Таким образом, накладывалось «табу» на следование прежнему классическому языку зодчества. В связи с этим надлежит избегать:
простых геометрических примитивов (таких как квадрат, треугольник, ромб и так далее);
простого дублирования элементов;
сопоставления несвязанных элементов или систем;
максимальную экологичность; практичность и многофункциональность.
Стремительное развитие параметризма связывают, в первую очередь, с активной деятельностью архитектурного проектного бюро Захи Хадид – одной из самых ярких представительниц новой волны. В зримом визуальном облике проектов и осуществленных объектов этого творческого коллектива воплощались деконструктивистские идеи. С приходом в бюро в качестве партнера Патрика Шумахера (рис. 1) художественная стилистика под его влиянием заметно изменилась.
Рис. 1. Захи Хадид и Патрик Шумахер
Деконструктивизм, к которому Захи Хадид примкнула в начале своего творческого пути, был проявлением общего идейного течения постмордернизма. Постмодернизм как современное мировоззренческое направление в культуре и искусстве выражает фундаментальное недоверие к прежним ценностям и утверждает неограниченный плюрализм, неопределённость, искажение смысла, иронию и симуляцию. Плюрализм выводится из новейшего философского направления структурализма и его принципиального метода, использующего языковые модели. Архитектура, как и другие явления культуры, в соответствии с этим рассматривается как текст. Образная символика отсюда получает отражение в особенностях языковых форм и отношений, «языковых игр», поэтики различных диалоговых столкновений.
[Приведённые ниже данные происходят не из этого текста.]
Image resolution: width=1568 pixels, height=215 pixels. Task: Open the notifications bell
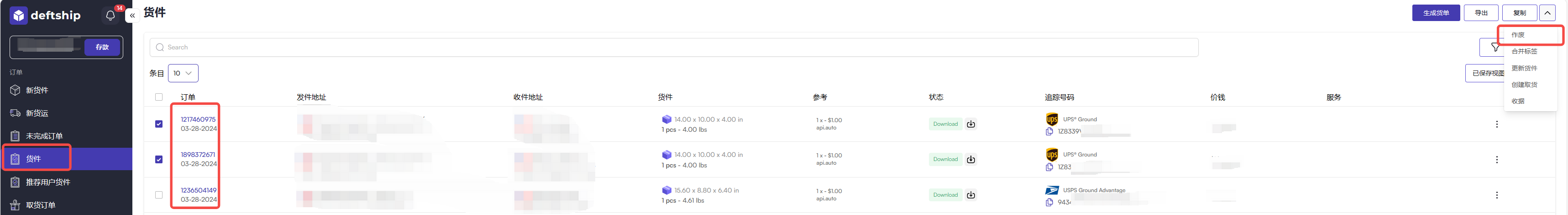110,15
Упоение свободой художественного формообразования проявляет себя во многих отношениях. «Архитектура экспериментирует с атектоничностью, с впечатлением невечности, с иллюзией, дефектностью архитектурного тела» [4]. Отвергается гравитационная логика и на её основе классическая архитектоника. Ритмы и тектоника, участвовавшие в визуальной расшифровке распределения телесной массы по высоте архитектурного объекта, трёхчастным делением его на опорную часть, собственно тела и венчание, утратили свою роль. Масса теряет свой вес. Она дематериализуется, приобретает иллюзорное качество внеземной реальности. Знакомые конструктивные структуры с геометрией простых метро-ритмических построений уступают место более сложным, нелинейным очертаниям и формам с ритмическими изменяющимися траекториями и динамичной экспрессией.
Почему постмодерн так стремится к нестабильности, динамике форм, разбалансированности структурных компонентов? Ведь ясно, что в избыточности такого проявления таится очевидная дискомфортность среды обитания. И, тем не менее, модернисты-архитекторы упорно навязывают свои идеи, отвоёвывают права на их реализацию. Безусловно, они делают себе таким образом имя, попросту, как теперь выражаются, пиарят. В сфере маргинальной культуры: шоубизнеса, кинематографии, театра, литературы и пр. всплывают фигуры скандальные, эпатажные, отнюдь не наделённые талантом и художественным тактом. Именно они оказываются в центре общественного внимания. Архитектура здесь – не исключение. Однако в значительной массе творцов безвкусицы, эпигонства всё же выделяются персоны, наделённые профессиональным мастерством и художественными потенциями, порождающие объекты высокого эстетического достоинства и получающие признание не только элиты из среды интеллектуалов, но и большинства общественности – Захи Хадид, Фрэнк Гери, Либескинд, Кулхаас и др.
Вся эта метаморфоза, конечно, не случайна. Она соответствует глубоким изменениям, происходящим в мировоззренческом контексте и оформившимся в идеях постмодернизма.
На рубеже ХIХ и ХХ столетий произошел радикальный перелом во всем жизненном укладе – человек стал другим. Наиболее глубокое постижение в осознании этих изменений осуществили представители теоретической мысли от философии и культурологии. Они обозначили культурный водораздел между классической метафизикой, вершиной которой были Декарт и Кант, и философией постмодернизма. Причиной тому послужил научно-технический прогресс, осуществивший рывок от механистической картины мира к новым наукам о «сложных системах», нелинейной логике, самоорганизации в синергетике, фрактальной геометрии [3].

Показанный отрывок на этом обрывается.